Meet Helen, Global Head Biosample Operations - pRED
Tell us a bit about yourself.
My name is Helen, I have worked in early clinical development and clinical operations at Roche for 20 years in various roles focused on clinical study, programme and portfolio delivery across a wide range of therapy areas. Earlier in my career, after obtaining a BSc (Hons) in Life Sciences, I worked as a Study Director in pre-clinical toxicology in a large UK CRO working on studies with multiple international Pharma clients. During this time I also studied part time and gained an MSc in Pharmaceutical Biochemistry.
In which Roche location do you currently work and what can you tell us about that location as a work environment?
I work in Welwyn where we have a wonderful work environment with open plan office space and access to a light filled informal meeting area in "The Street". The office building is located on an office park (great for parking) where you can walk into the town centre in a few minutes, or use the free bus service, to access all the shops and amenities of Welwyn Garden City.
Why did you decide to join Roche and why at this location?
I decided to join Roche as I wanted to move into the clinical phase of drug development and experience working for a global Pharma company.
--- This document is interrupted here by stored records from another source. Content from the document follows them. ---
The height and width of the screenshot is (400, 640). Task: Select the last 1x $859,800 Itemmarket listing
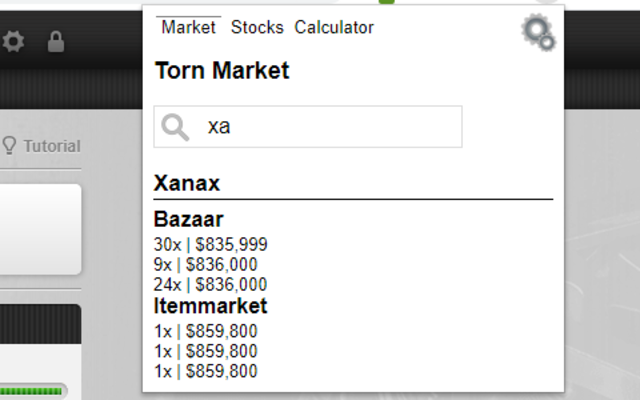tap(206, 371)
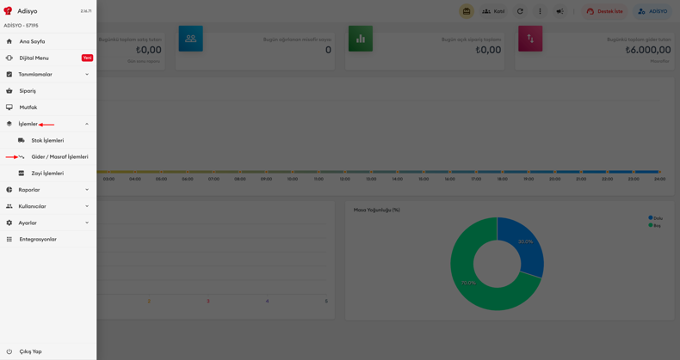Expand the Raporlar menu chevron
The image size is (680, 360).
87,190
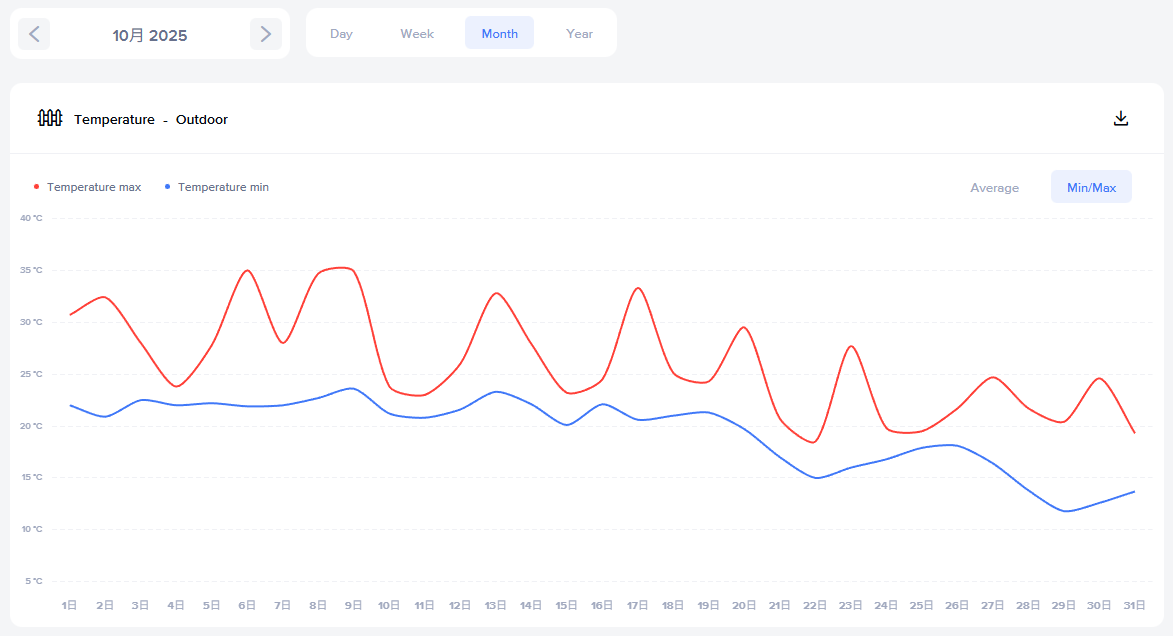Viewport: 1173px width, 636px height.
Task: Click the 29日 low point on blue line
Action: [1067, 511]
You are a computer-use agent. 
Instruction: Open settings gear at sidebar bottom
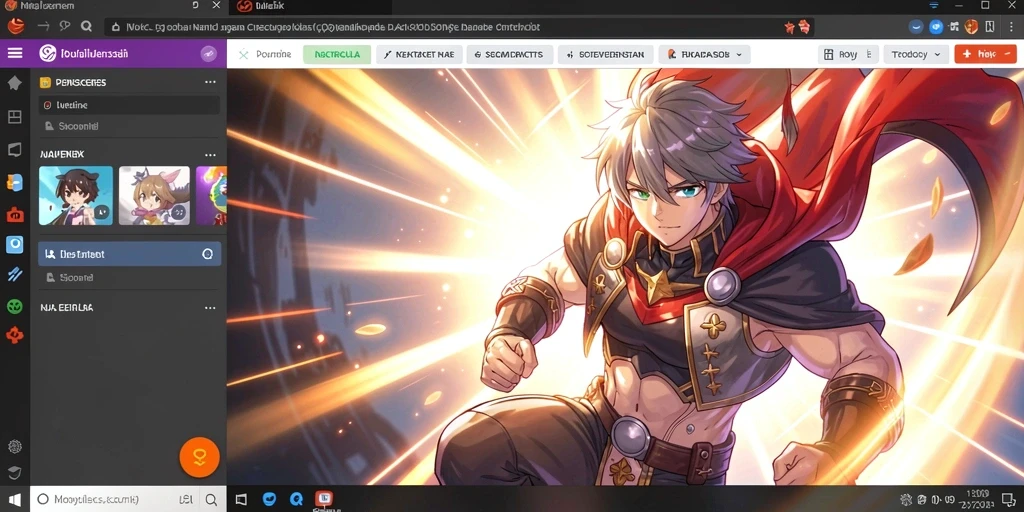[x=14, y=447]
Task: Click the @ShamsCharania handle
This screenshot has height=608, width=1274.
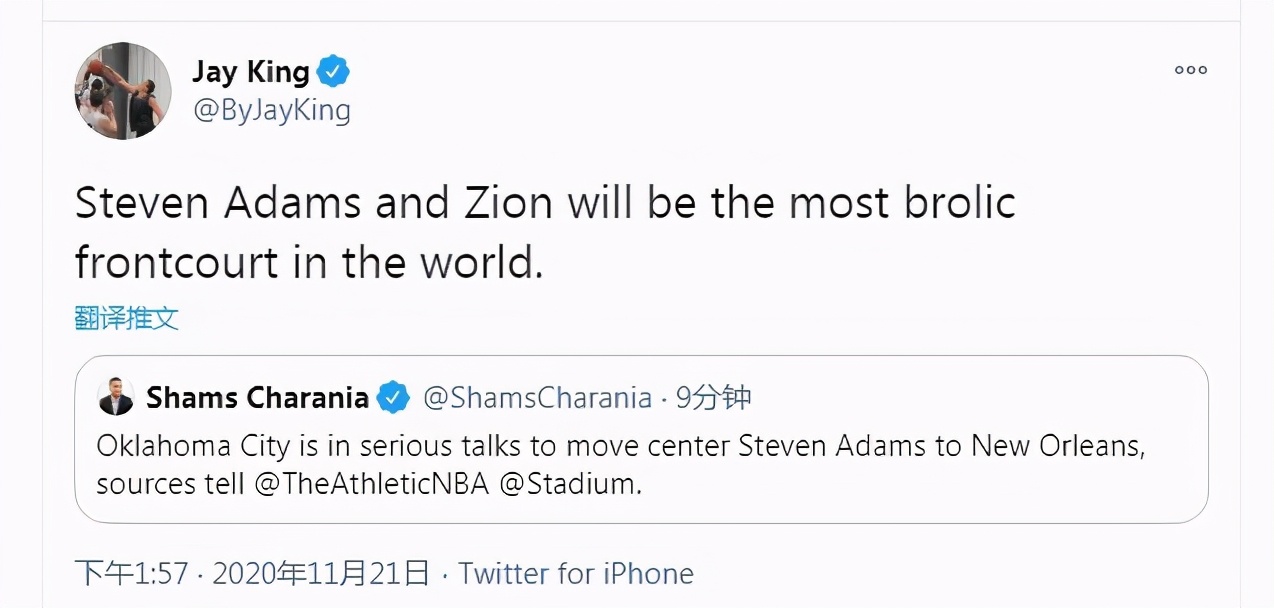Action: [538, 398]
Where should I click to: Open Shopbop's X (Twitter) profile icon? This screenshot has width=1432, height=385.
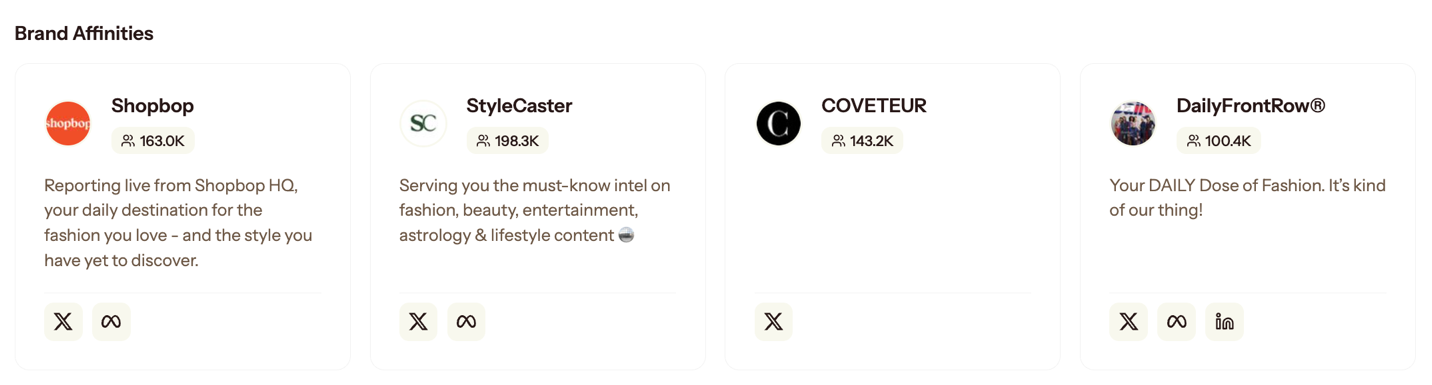pyautogui.click(x=63, y=322)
What is your current position at Roche?
My current role is Global Head of Biosample Operations in the Pharma Research and Early Development (pRED) group. I lead a global team of around 14 people and collectively we are responsible for the collection of all biospecimens taken in the pRED clinical trials around the globe. This involves ensuring biosampling strategies are designed and implemented in an operationally realistic way, doctors and nurses are trained appropriately in our biosample collection requirements and that all legal and ethical requirements are met for sample collection and analysis. This requires a high level of team work with various experts across the Roche organisation as well as with external partners in specialist laboratories performing analyses. We are constantly looking to improve our processes and reduce patient burden by reducing the complexity of biosample collection whilst balancing the needs of the pioneering science we support. As a leader within a global, ever changing organisation and clinical trial landscape, I strive to foster a culture of open communication, knowledge sharing and continuous professional development amongst team members, to ensure we deliver exceptional results. I am personally motivated and excited by the opportunity to make a positive impact for patients and their experience of participating in a pRED clinical trial.
How would you describe Roche as an employer?
Roche is a fantastic employer and has enabled me to have many varied opportunities for personal growth and development. Roche supports a culture where employees are encouraged to give time back to their communities through volunteering as well as motivating the next generation of scientists through supporting many ambassadors of the UK STEM (Science, technology, engineering and maths) initiative and sponsoring local events, a culture and philosophy which I value. Roche further demonstrates how it values it's employees and supports wellbeing through supporting flexible working to adjust working hours to fit with global time zones as well as the ability to work from home in line with business needs.
How would you describe the people working here?
Talented and highly motivated team focused people. Roche's mission statement is "doing now what patients need next" and I truly find people are engaged and excited to play their part in developing medicines to meet the needs of patients.
How is your job connected to “doing now what patients need next”?
In my role, I have the patient at the heart of all my thinking. Within a clinical trial, patients consent to give biosamples (blood, tumour, skin samples, etc.) which causes some discomfort and sometimes pain on their part. I see it as a personal responsibility for myself, and all the people in my team, to ensure that we minimise this pain and discomfort as much as possible, using new technologies where we can, and ensure collection of the highest quality biosamples. We then can gain the maximum information from each and every individual biosample, helping us to generate data that ultimately drives decision making to transform molecules into medicines.